> _REQUIRED ACTION_
Your answer must be the lines from the one containing "Viewport: 1022px width, 615px" through the last line below, copied exactly, with no pictures.

> _RECORDS SUPPLIED_
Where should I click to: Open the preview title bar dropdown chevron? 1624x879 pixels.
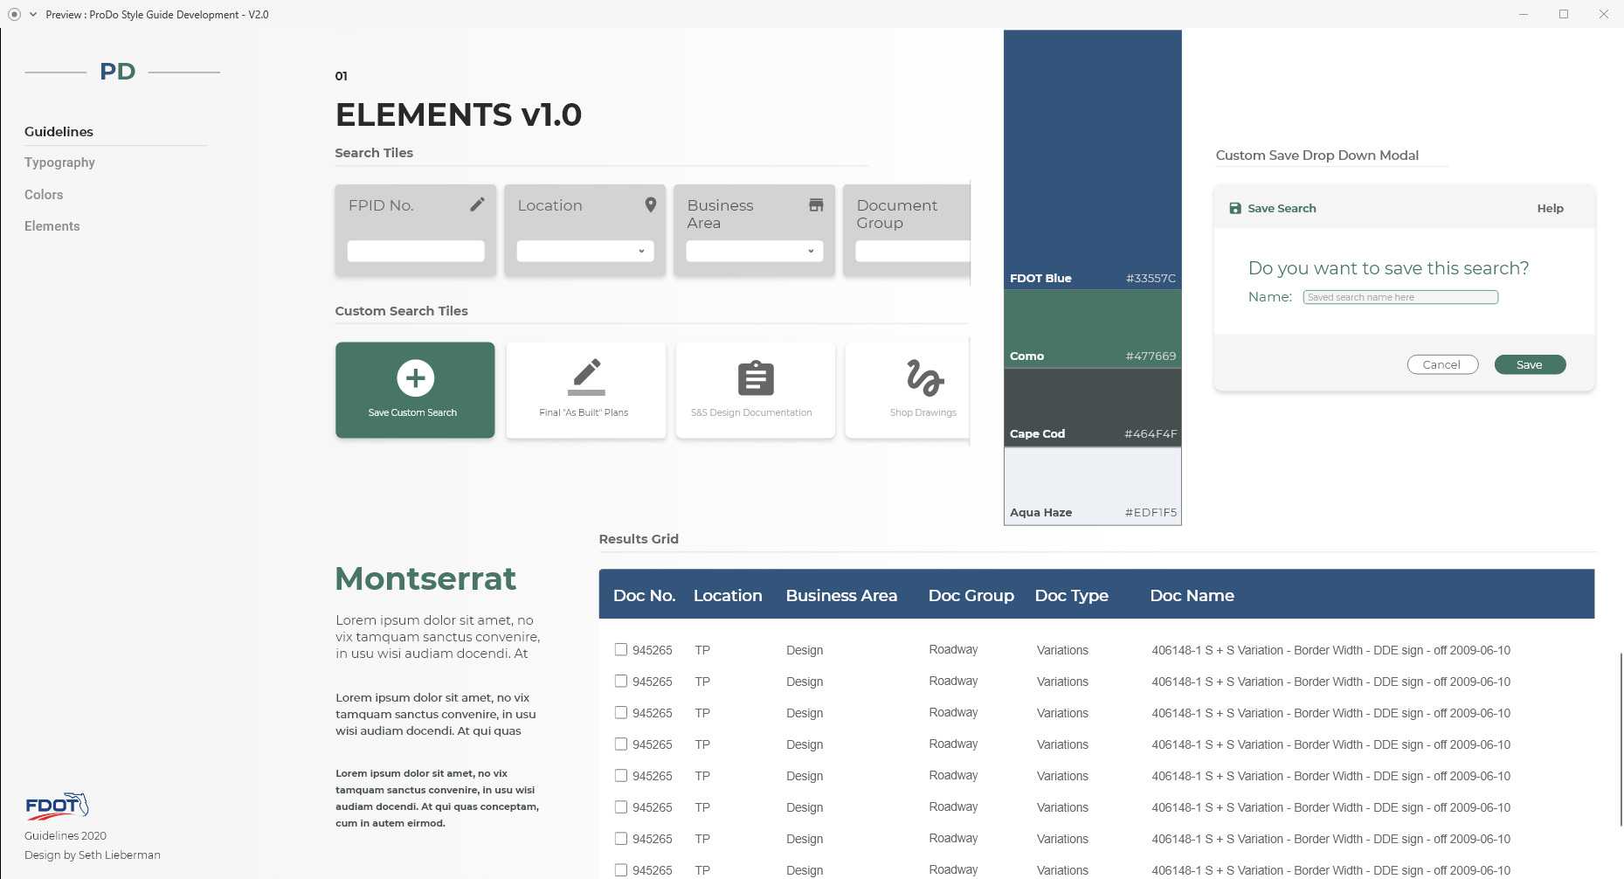click(x=33, y=14)
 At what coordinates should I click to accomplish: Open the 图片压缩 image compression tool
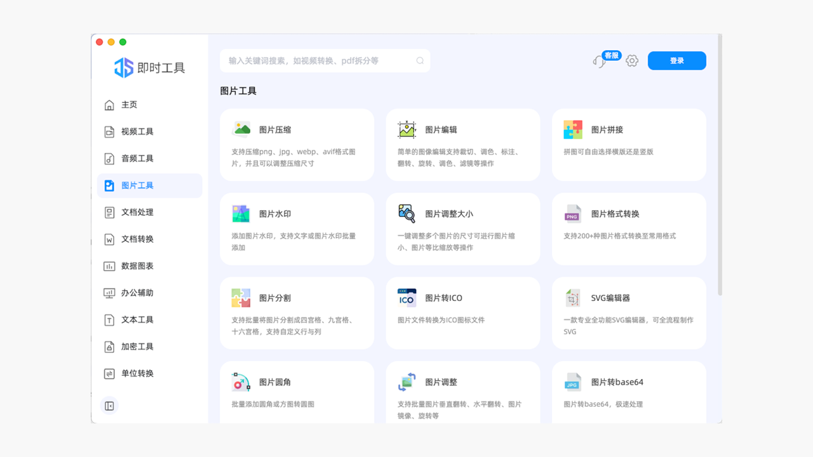297,145
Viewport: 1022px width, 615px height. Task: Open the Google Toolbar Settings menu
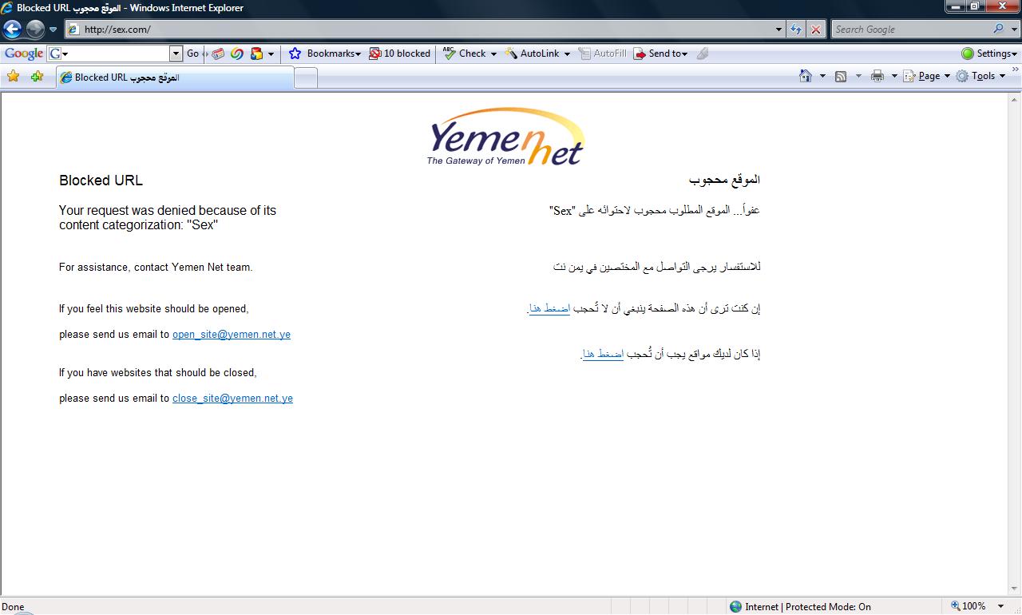[990, 54]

> _OUTPUT BELOW_
Viewport: 1022px width, 615px height. Task: Open the Google Toolbar Settings menu
[990, 54]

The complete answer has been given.